Paul Krugman is at it again, trying to convince us that this monstrosity of a bill is going to produce all sorts of financial “savings” for Americans, and he claims to have brought out the heavy intellectual artillery. Krugman pulls out a figure from that great economic soothsayer, Ezra Klein of the Washington Post which “proves” that revenues from this new bill will well-outstrip expenses:
Lest one be a doubter, the Center on Budget and Policy Priorities makes similar claims, and we know that the Left never is wrong on economic policy. However, before we sit back and cheer the good fortune we have before us (you know, “world-class” healthcare and those rich people will pay for all of it), perhaps some wise words from Robert Higgs, an economist whom I respect infinitely more than Krugman or Klein, might be in order:
What has this gargantuan statute wrought? To this question, there can be only one answer: Nobody knows.
I am being quite serious: no single human being knows ― no one can know ― what provisions the statute’s more than 2,000 pages contain. Even if someone had the power to read and remember everything in this massive legislative enactment, he would still harbor a multitude of uncertainties about: how the courts will interpret the law’s general provisions; how the various administrative agencies will flesh out the statute with new regulations; the precise way in which each provision will be implemented; how, when, and in what amounts funds will be made available for carrying out the law’s many stipulated actions; how much resistance the law will meet, both in the courts and among the public, and how these conflicts will be resolved; and countless other matters of critical importance to those directly and indirectly affected by the massive statute ― which is to say, virtually everybody in the United States and a considerable number of people elsewhere, as well.
Already, however, we can say a few things with certainty. One is that this statute, like any other of comparable size, amounts to a Christmas tree for politically favored interests. For months, maybe for years, people will be discovering little provisions tucked into the bill, each of which provides some sort of privilege, protection, subsidy, or other benefit to a particular firm, industry, profession, or other beneficiary. Anyone who has ever toiled through the pages of statutes of comparable length and complexity, as I have for a number of defense authorization and appropriation acts, knows that each such law comprises a host of special-interest provisions.
Higgs makes another point that is well-taken, for Krugman, Klein, and the other cheerleaders for this monstrosity are trying to tell us that a decade from now, no new expenses will be tacked onto this legislation. Right. Higgs says:
We also know that this statute will not be the end of the story of health-care politics in this country. It is, for the current phase, only the end of the beginning. The ink will scarcely be dry in the revised U.S. Code when political factions will undertake to alter or to overturn the provisions just enacted. Thus, within the act’s great expanse, hundreds of little sub-conflicts will rage, as competing interests struggle for control of the state’s coercive power in their area of contention. Politics, in general, is an endless struggle, and the politics of the federal government’s health-care intervention is no exception. Stay tuned.
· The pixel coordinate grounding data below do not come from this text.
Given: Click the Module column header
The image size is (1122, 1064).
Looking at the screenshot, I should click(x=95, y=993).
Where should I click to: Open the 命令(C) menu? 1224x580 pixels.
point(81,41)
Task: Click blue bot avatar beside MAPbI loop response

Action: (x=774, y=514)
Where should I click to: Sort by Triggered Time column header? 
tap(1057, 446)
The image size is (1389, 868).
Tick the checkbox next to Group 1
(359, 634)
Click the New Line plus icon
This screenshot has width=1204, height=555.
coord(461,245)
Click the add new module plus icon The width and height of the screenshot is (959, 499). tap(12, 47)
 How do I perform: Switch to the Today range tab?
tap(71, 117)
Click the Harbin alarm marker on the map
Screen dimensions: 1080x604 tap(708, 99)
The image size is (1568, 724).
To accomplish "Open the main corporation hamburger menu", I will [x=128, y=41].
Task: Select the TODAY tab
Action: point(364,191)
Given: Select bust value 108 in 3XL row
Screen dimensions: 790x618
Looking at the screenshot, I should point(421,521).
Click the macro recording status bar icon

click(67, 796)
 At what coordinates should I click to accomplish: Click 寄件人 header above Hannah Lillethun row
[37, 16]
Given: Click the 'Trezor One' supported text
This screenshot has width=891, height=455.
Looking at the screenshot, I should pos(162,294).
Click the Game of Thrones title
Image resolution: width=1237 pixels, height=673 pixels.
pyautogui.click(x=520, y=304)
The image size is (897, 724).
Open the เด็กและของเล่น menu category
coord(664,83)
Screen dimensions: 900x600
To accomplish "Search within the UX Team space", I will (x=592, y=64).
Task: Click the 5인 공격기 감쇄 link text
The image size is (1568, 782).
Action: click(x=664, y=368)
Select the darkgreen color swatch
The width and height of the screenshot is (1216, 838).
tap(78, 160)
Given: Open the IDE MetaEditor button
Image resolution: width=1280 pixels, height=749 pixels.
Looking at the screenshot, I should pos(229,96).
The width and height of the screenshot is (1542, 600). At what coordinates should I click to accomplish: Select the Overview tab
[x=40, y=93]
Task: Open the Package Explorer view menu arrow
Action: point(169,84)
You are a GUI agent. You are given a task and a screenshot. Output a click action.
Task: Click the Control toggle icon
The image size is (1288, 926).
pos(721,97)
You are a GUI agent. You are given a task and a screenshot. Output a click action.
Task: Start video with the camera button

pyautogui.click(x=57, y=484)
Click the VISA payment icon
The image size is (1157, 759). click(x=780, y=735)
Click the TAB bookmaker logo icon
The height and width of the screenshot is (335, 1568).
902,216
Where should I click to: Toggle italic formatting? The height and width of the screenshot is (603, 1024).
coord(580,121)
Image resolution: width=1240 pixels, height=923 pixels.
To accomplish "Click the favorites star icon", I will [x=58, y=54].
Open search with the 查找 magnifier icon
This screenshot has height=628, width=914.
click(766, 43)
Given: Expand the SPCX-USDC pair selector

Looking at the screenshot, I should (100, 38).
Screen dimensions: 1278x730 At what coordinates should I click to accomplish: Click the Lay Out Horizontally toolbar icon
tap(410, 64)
Finally, because health-care-related economic activity is such a huge part of the overall economy, what happens in this sector will have significant consequences for the operation of other sectors. For example, when Obamacare turns out to be much more costly than the government has claimed it will be, the government’s demand for loanable funds will be greatly increased, with far-reaching effects on interest rates, investment spending, economic growth, and even the U.S. Treasury’s creditworthiness. It is not inconceivable that the burden of supporting this health-care monstrosity will prove to be the (load of) straw that breaks the back of the government camel in the credit markets, where the U.S. Treasury has long been able to borrow the greatest amounts at the lowest rates of interest because its bonds were considered virtually riskless. Indeed, that status as the lowest-risk borrower seems already to be approaching the breaking point, even before the new health-care legislation has taken effect. Implementation of this law can only worsen the Treasury’s plight.
I think that if credibility is an issue, the person with the most in this situation is Professor Higgs.